At the 2023 ODI World Cup, Coetzee was asked to be the middle-overs enforcer. He bowled short, was aggressive and bounced a few batters out. It was a performance reminiscent of his Mzansi Super League debut in 2019. Back then, he conceded 11 runs in two fiery Powerplay overs that saw the back of Quinton de Kock and Janneman Malan in a space of five balls.
Then and now, performing that role led many to ask whether he is a one-trick pony, all speed and no variations. It is a suggestion that draws a chuckle from Allan Donald. When he met Coetzee in 2020, the youngster was already developing his armoury. The South African great only helped him hone his skills. As he did with Kruger, Coetzee diligently took notes and was at every net practice as discussed, paying close attention to the finer details like grip pressure on the seam, cross-seam or wobble seam.
“He’s got a knuckleball that he’s been working very hard on and a back-of-the-hand slower-ball that he’s now got in his armoury, then an off-cutting one that takes pace off in a big way that bites into the pitch. He bowls it often with his slower-ball bumper,” says Donald.
According to Donald, Coetzee always appreciated the need for him to have at least three variations, with one that is very hard to pick – like Mustafizur Rahman’s off-cutter, which is almost impossible to read out of the hand. Often, all a batter sees is a wrist that flicks as the ball comes out slowly. “One full IPL for him will do him good, he’s going to learn more and more,” says Donald.
However, this is not Coetzee’s maiden trip to the IPL. His first trip to the tournament was in 2021 when he was picked as a replacement player by Rajasthan Royals. He had an opportunity to train with them but didn’t get any game time as the tournament was postponed midway because of COVID-19.

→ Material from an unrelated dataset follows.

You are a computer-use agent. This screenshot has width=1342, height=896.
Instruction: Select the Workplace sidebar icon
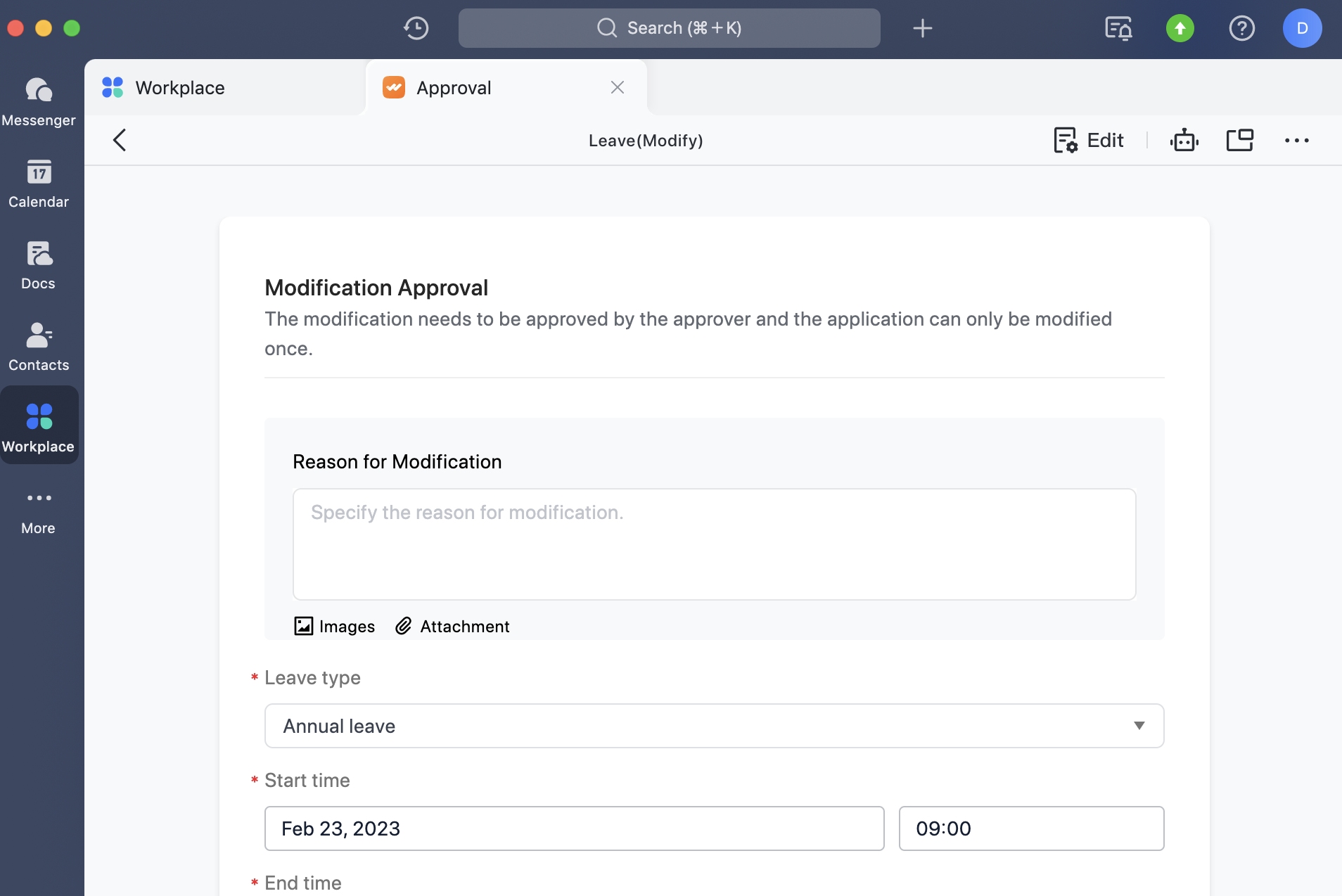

At the time, the Royals had Chris Morris and David Miller on their books and the two South Africans took it upon themselves to look after him. “I got to watch one game and met Kumar Sangakkara. The experience made me hungry to work harder and be noticed so that I go back there in the future,” says Coetzee.
Now it is his turn to look after another blue-eyed South African youngster, Kwena Maphaka, who joined Mumbai Indians as a replacement player. And if there is one thing Coetzee can teach the 17-year-old besides bowling fundamentals, it is how to run in as if each delivery will be his last and how not to behave like a replacement player or an extra.